* **TASK**
Retype each entry below exactly. Do not carry any image over.

______

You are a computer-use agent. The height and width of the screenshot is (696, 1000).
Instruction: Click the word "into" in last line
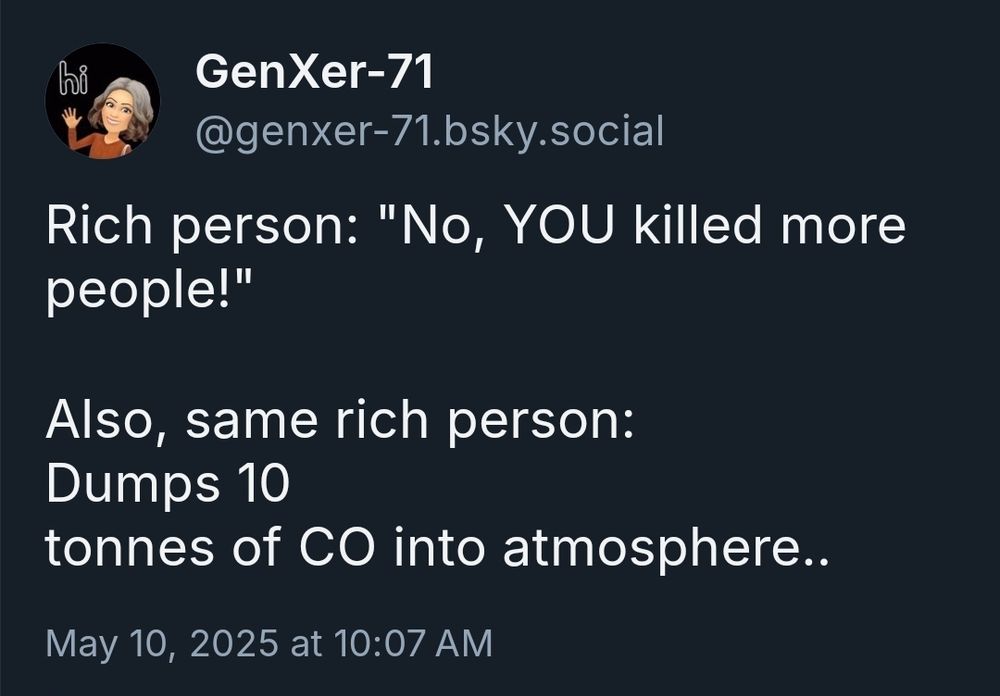439,547
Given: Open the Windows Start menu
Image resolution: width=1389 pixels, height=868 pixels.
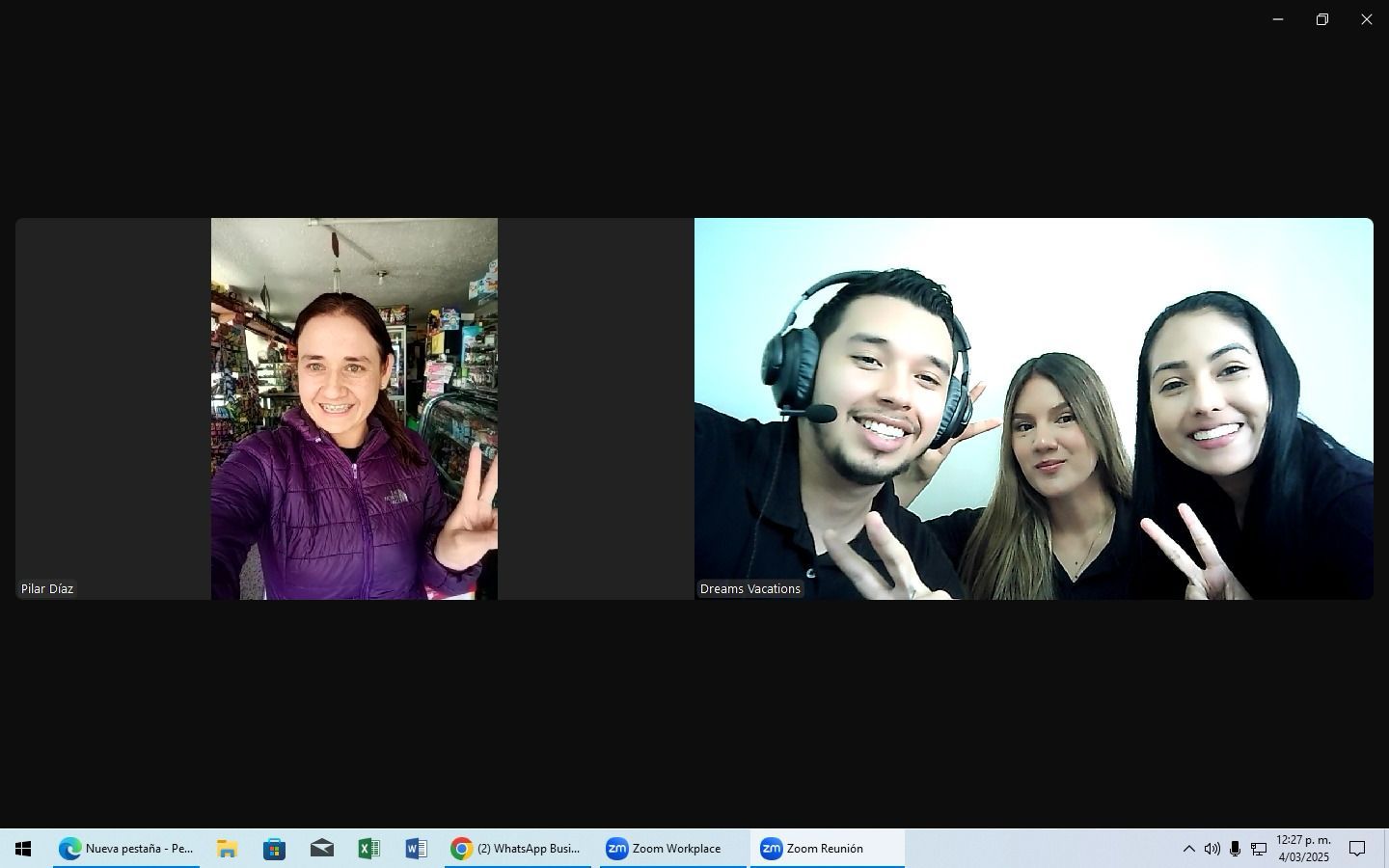Looking at the screenshot, I should 23,849.
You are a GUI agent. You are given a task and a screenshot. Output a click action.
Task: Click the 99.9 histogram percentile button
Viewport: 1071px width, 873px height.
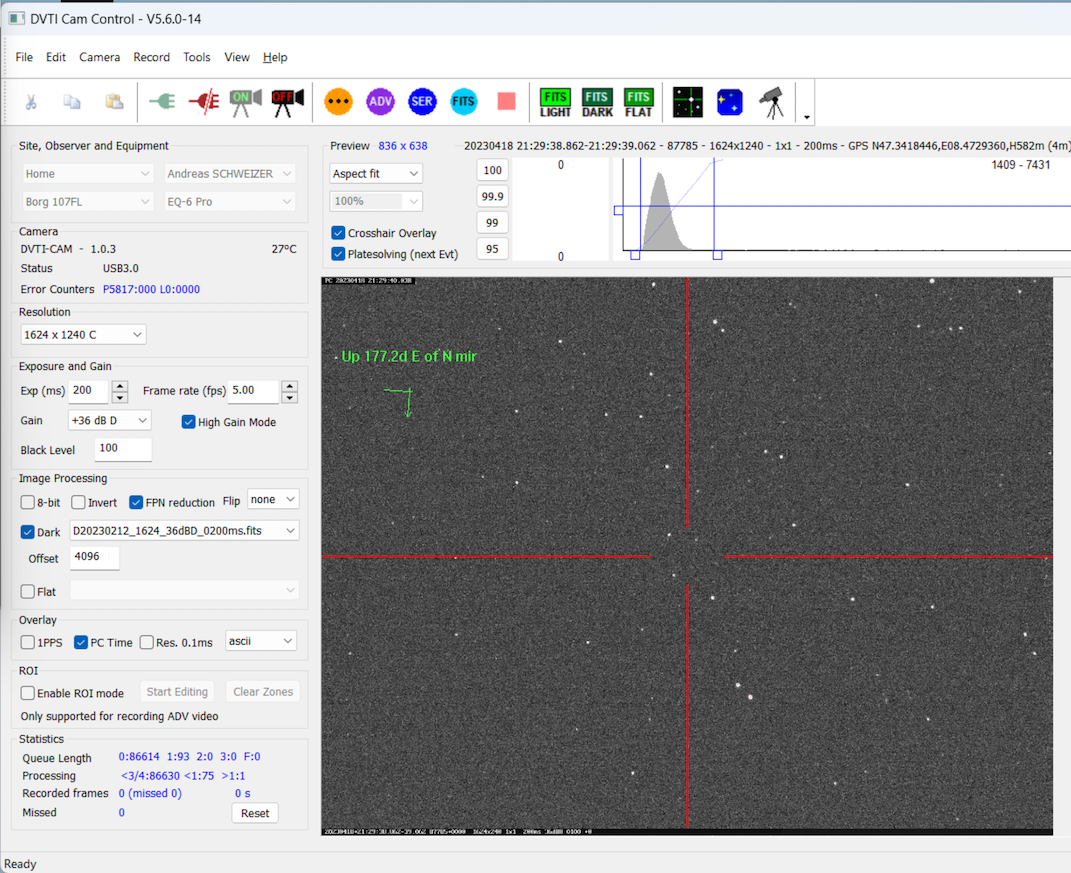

______

* **YOUR SOLUTION**
You are a computer-use agent. The height and width of the screenshot is (696, 1000).
Instruction: Click the word "into" in last line
439,547
Given: Open the Windows Start menu
Image resolution: width=1389 pixels, height=868 pixels.
Looking at the screenshot, I should 23,849.
You are a GUI agent. You are given a task and a screenshot. Output a click action.
Task: Click the 99.9 histogram percentile button
Viewport: 1071px width, 873px height.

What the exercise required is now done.